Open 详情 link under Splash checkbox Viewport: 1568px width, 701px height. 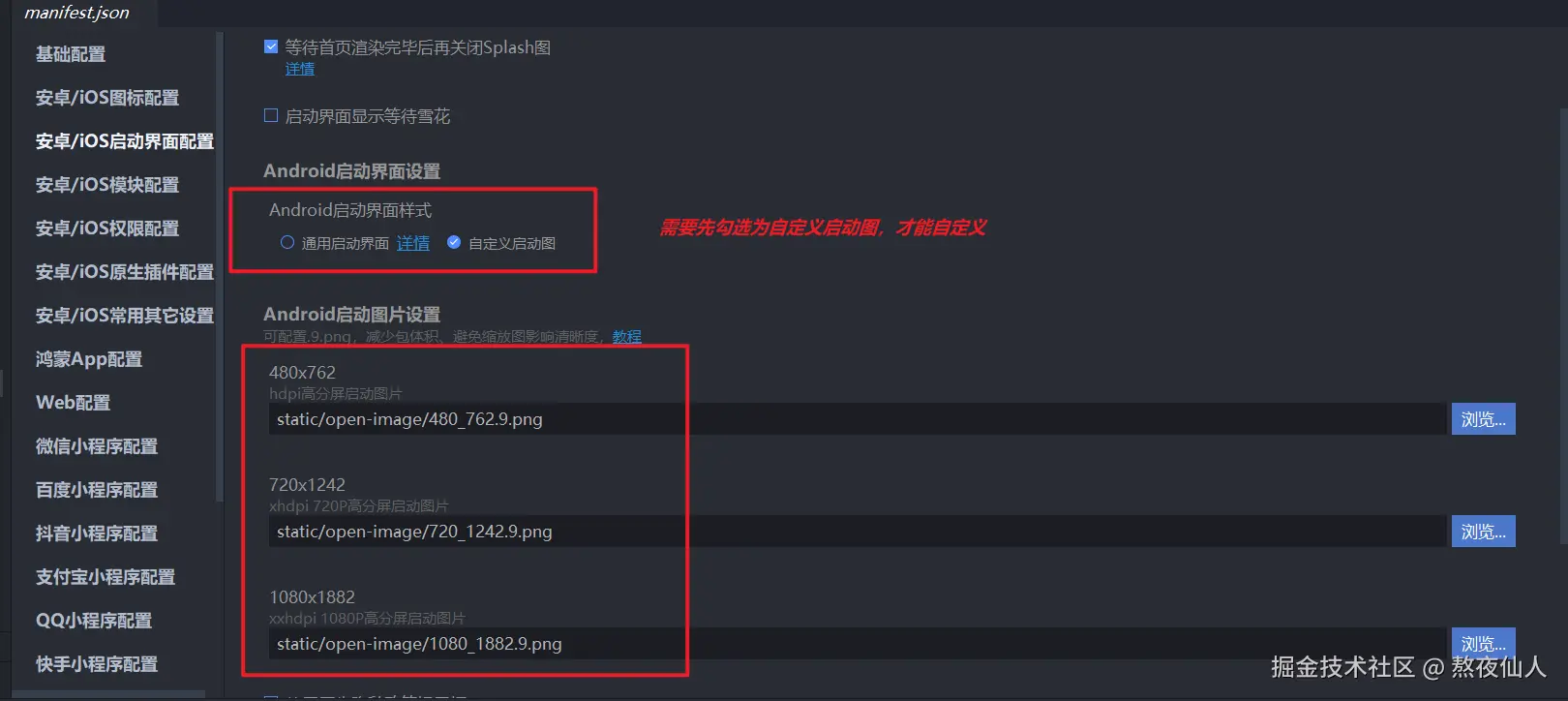point(300,69)
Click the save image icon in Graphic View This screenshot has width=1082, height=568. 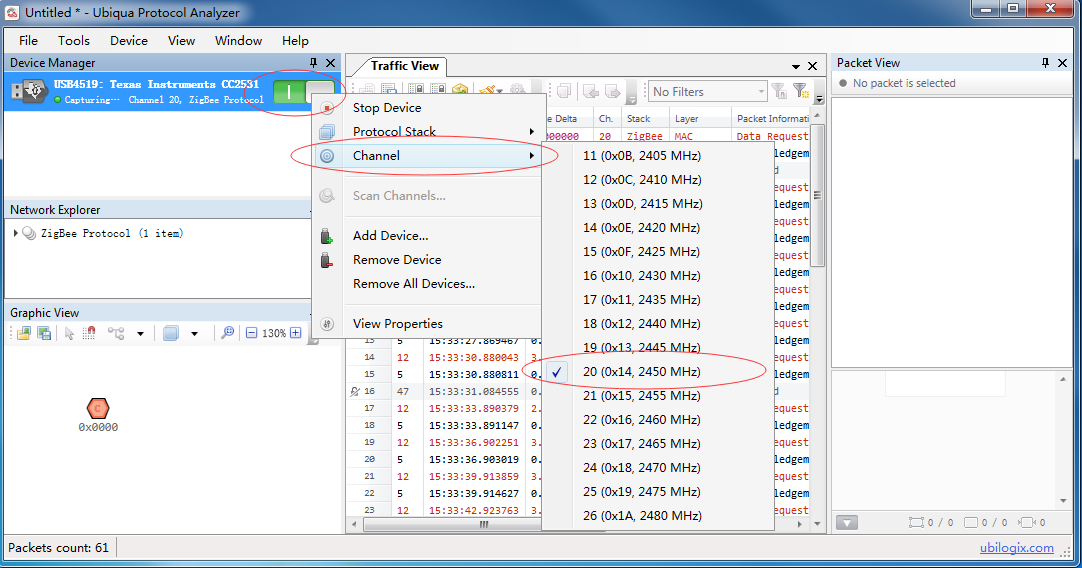pos(44,333)
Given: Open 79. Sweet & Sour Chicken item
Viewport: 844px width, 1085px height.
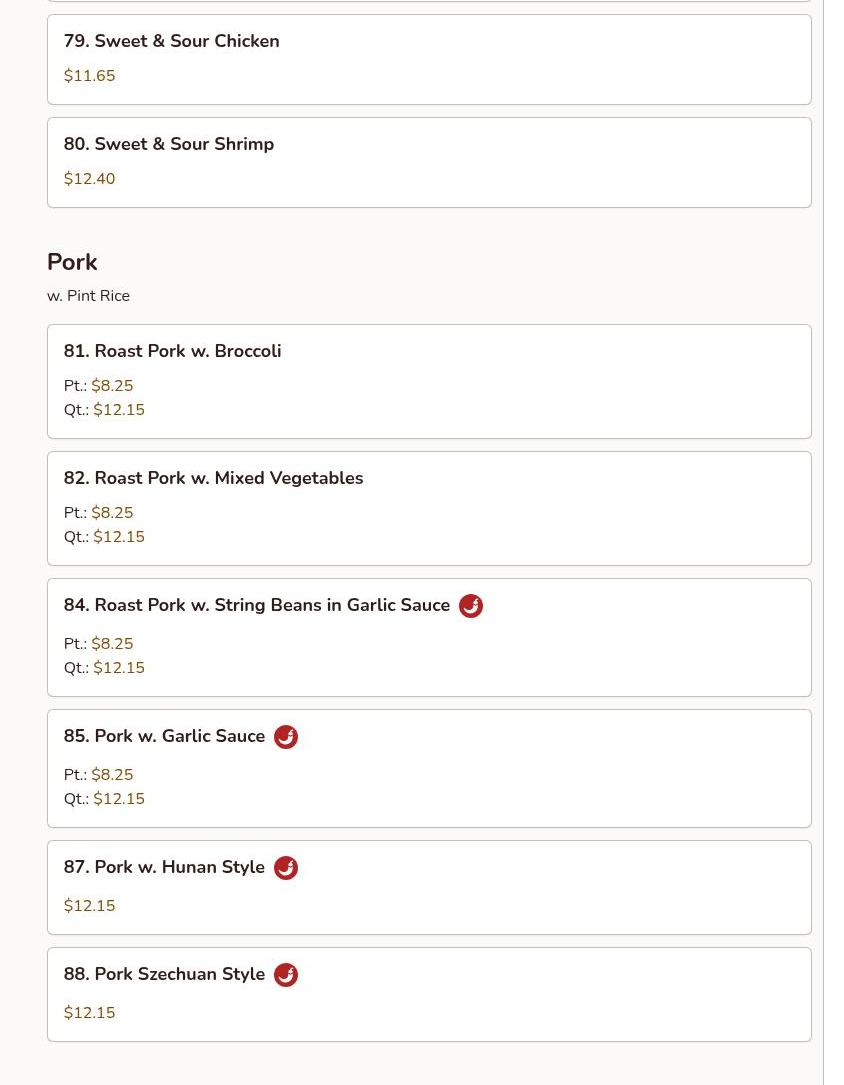Looking at the screenshot, I should (171, 41).
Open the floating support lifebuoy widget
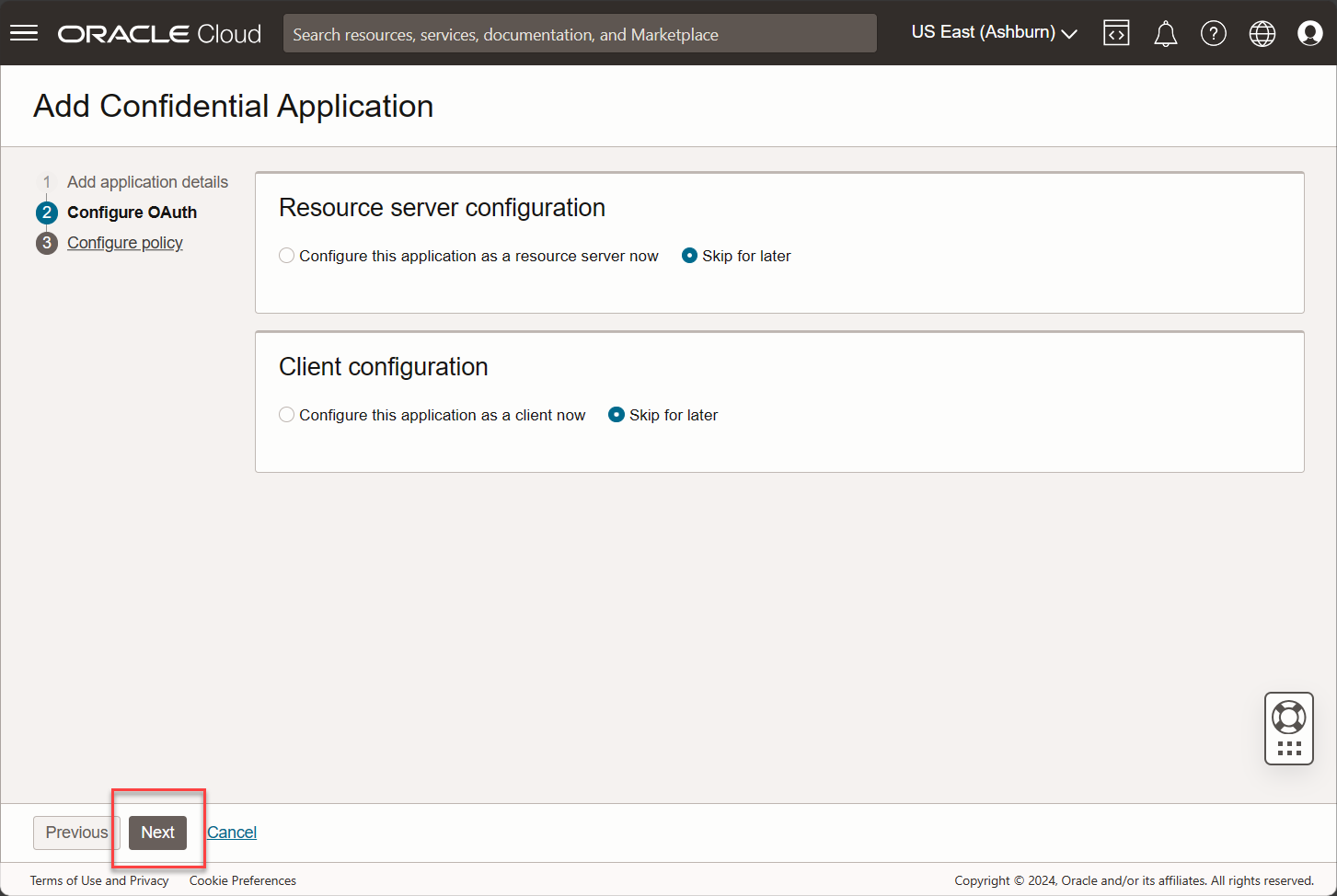 pyautogui.click(x=1288, y=728)
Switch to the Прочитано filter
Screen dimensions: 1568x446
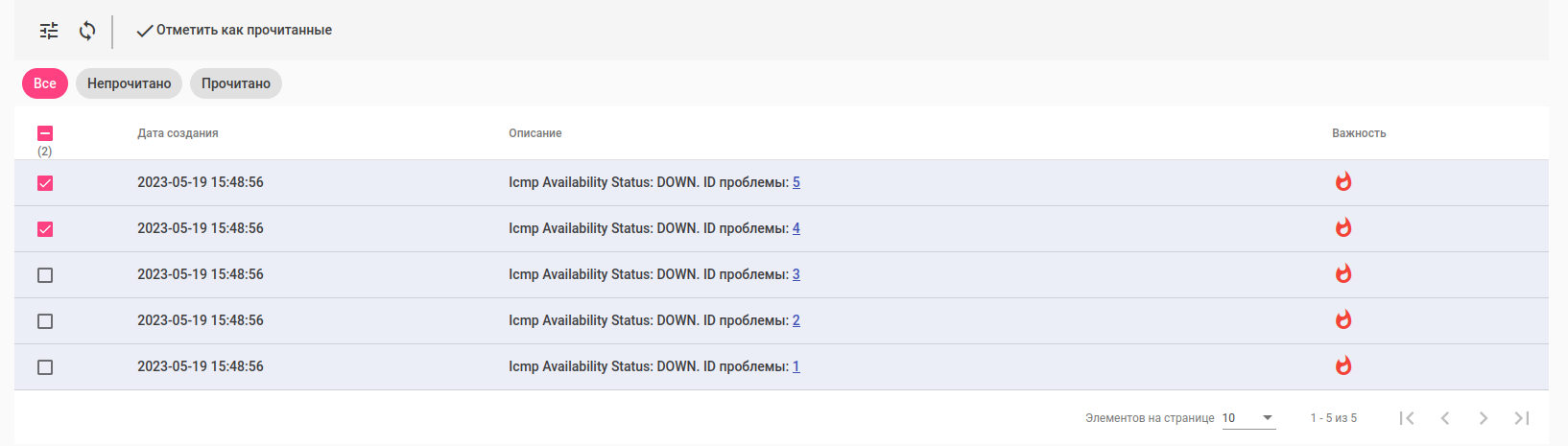click(x=236, y=83)
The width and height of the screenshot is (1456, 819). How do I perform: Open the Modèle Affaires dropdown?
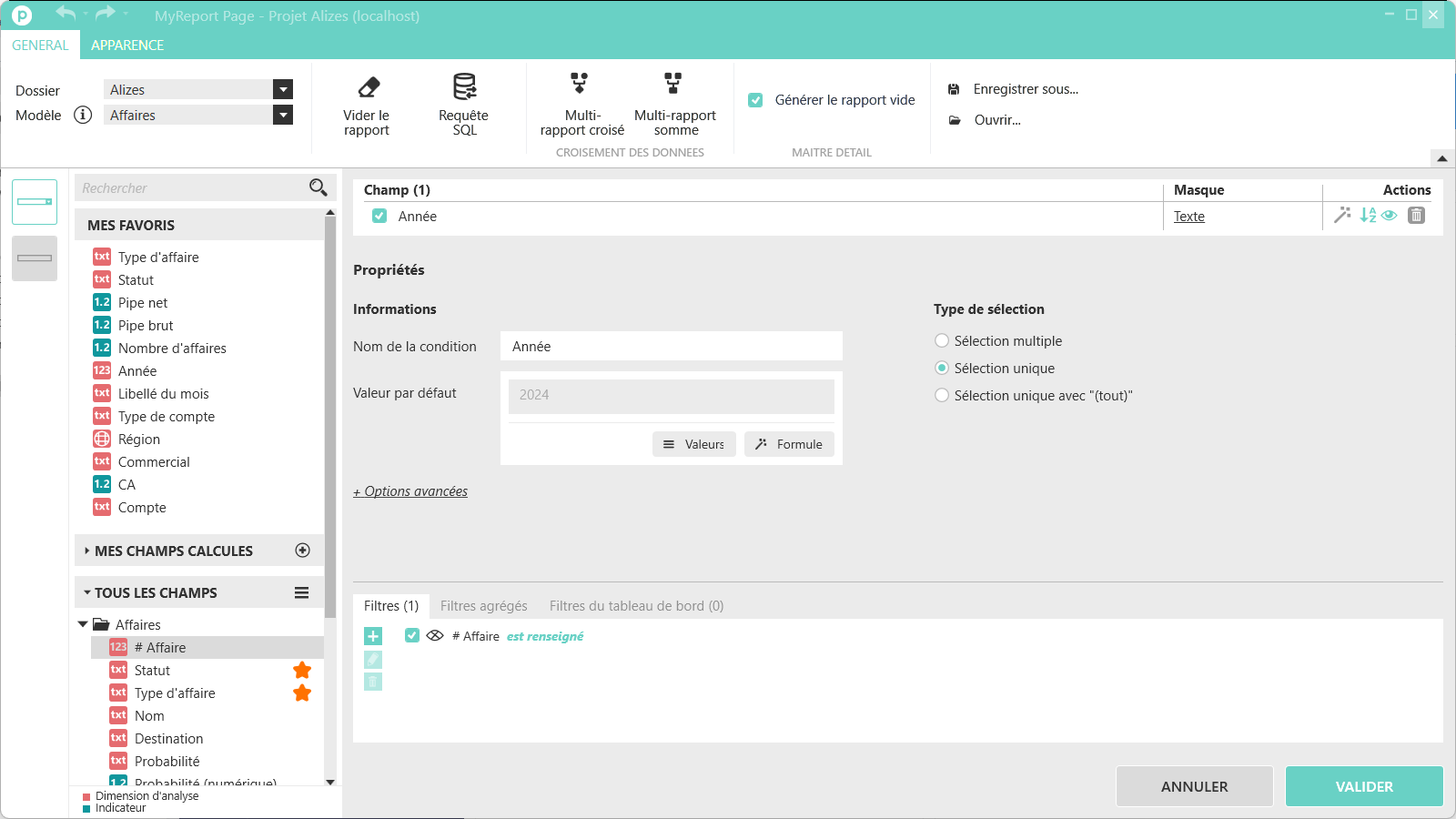(283, 115)
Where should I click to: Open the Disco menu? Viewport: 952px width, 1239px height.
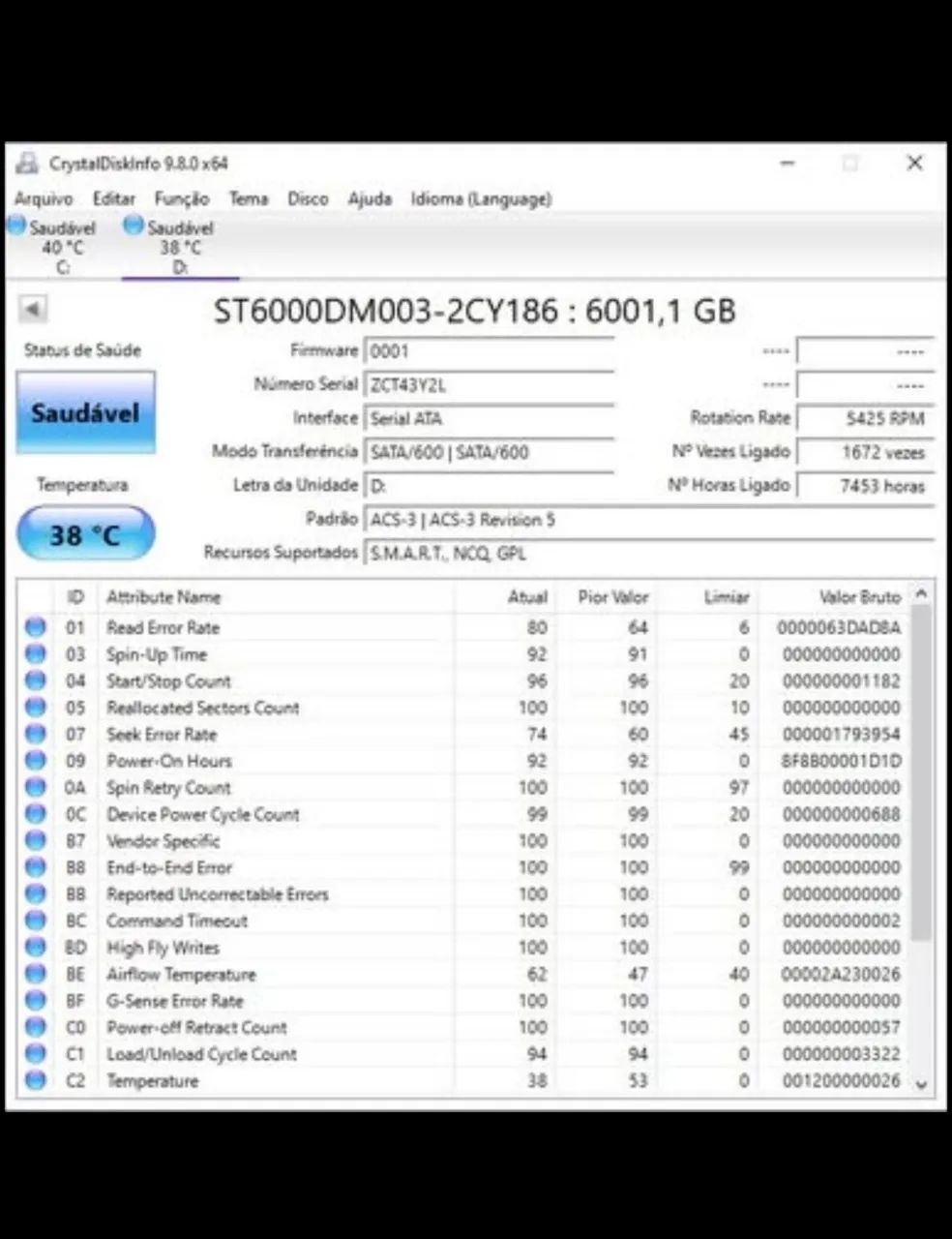coord(308,199)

**THE EXERCISE:** Please convert the items, starting at the line that contains "Where should I" and ending at the end of the items, into a JSON list of strings with one string per line and blank lines left out. Leave the pictures out of the answer.

**EXERCISE OUTPUT:**
[
  "Where should I click to: Open the Disco menu? Viewport: 952px width, 1239px height.",
  "coord(308,199)"
]